Miki, you used a word there, sanity.... I seem to remember that from a long long time ago
2010 and 2011 have been very difficult years. At times I wondered if it was worth ploughing on and muddling through.
New Year's Eve at 6pm the phone rang and they called to say my dear ex-SIL had passed away. Knowing I can't even fill up the car with gas right now, let alone a ticket to Israel, all we could do was talk on the phone and try to comfort my beloved ex-MIL who was more of a mother to me than my own mother ever was.
And I found in the end, how harder it gets, the more I grow.
Yes from the meds my stomach hurts so much I barely eat but I lost 7kg. Yes my son is ill but he is rethinking his life and I have faith in him to come up with the right solution.
Yes people drop dead left and right and lean on me but come here and I'll comfort them.

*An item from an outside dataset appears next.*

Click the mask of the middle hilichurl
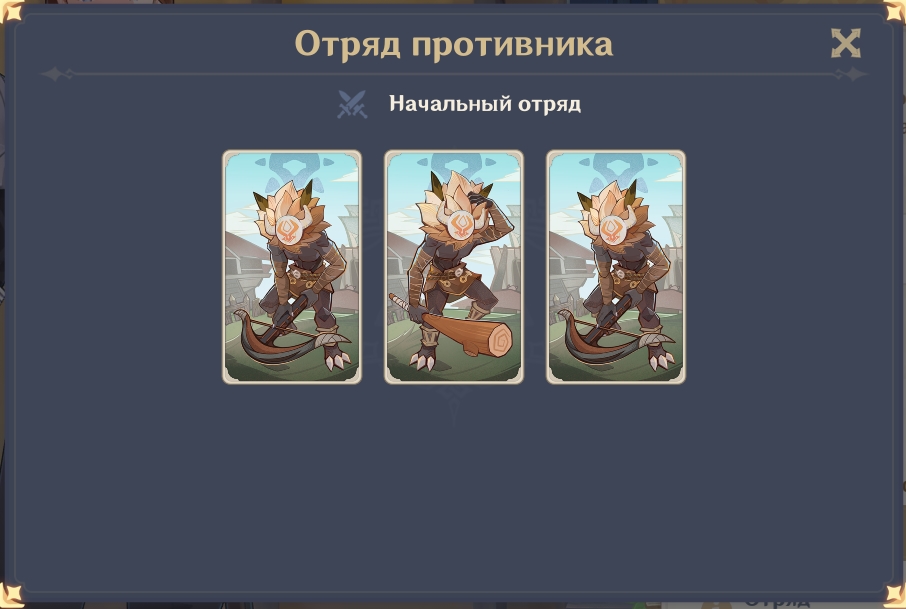Screen dimensions: 906x609 pos(461,226)
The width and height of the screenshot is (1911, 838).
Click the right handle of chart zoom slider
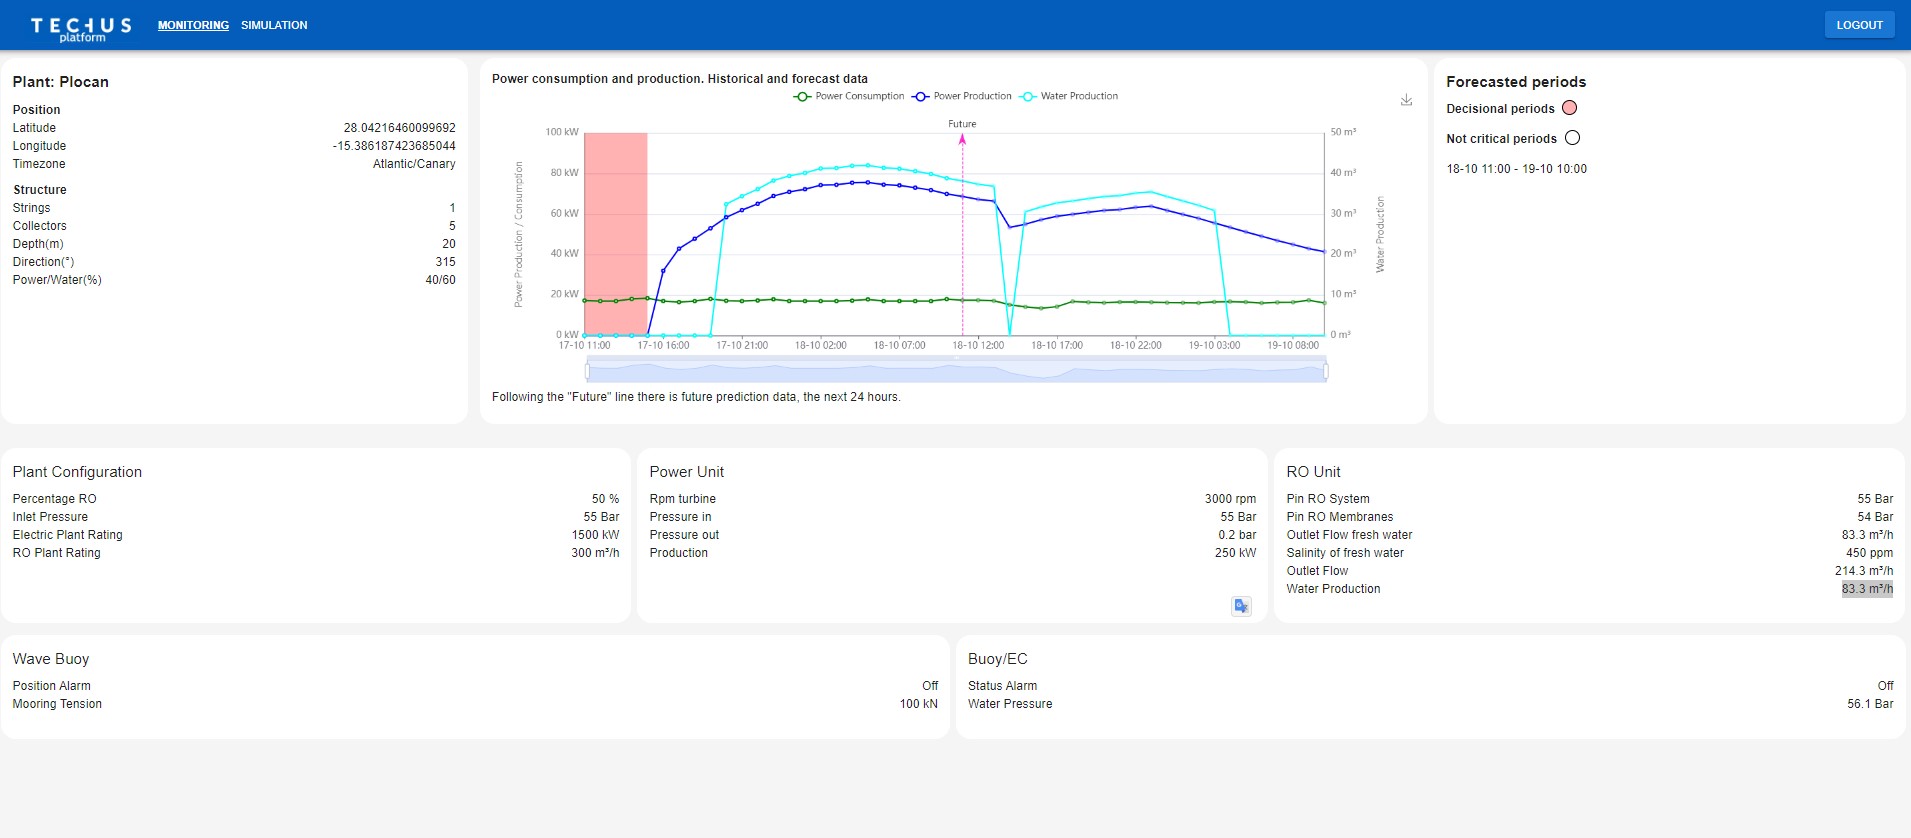coord(1326,371)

Yes I fell like a ton of bricks for a wonderful man who turns out to be very ill and has a really bad outlook for life. Who wants to spare me getting too involved cos he might not be around too long. With a disease you don't even wish a nasty person, let alone such a caring one.
It sucks and with the smaller things I get depressed. Now things are getting harder faster, just seem to suck it and go on with life.
It's as if I'm getting into higher gear and mentally bracing myself for things I've only seen in Africa.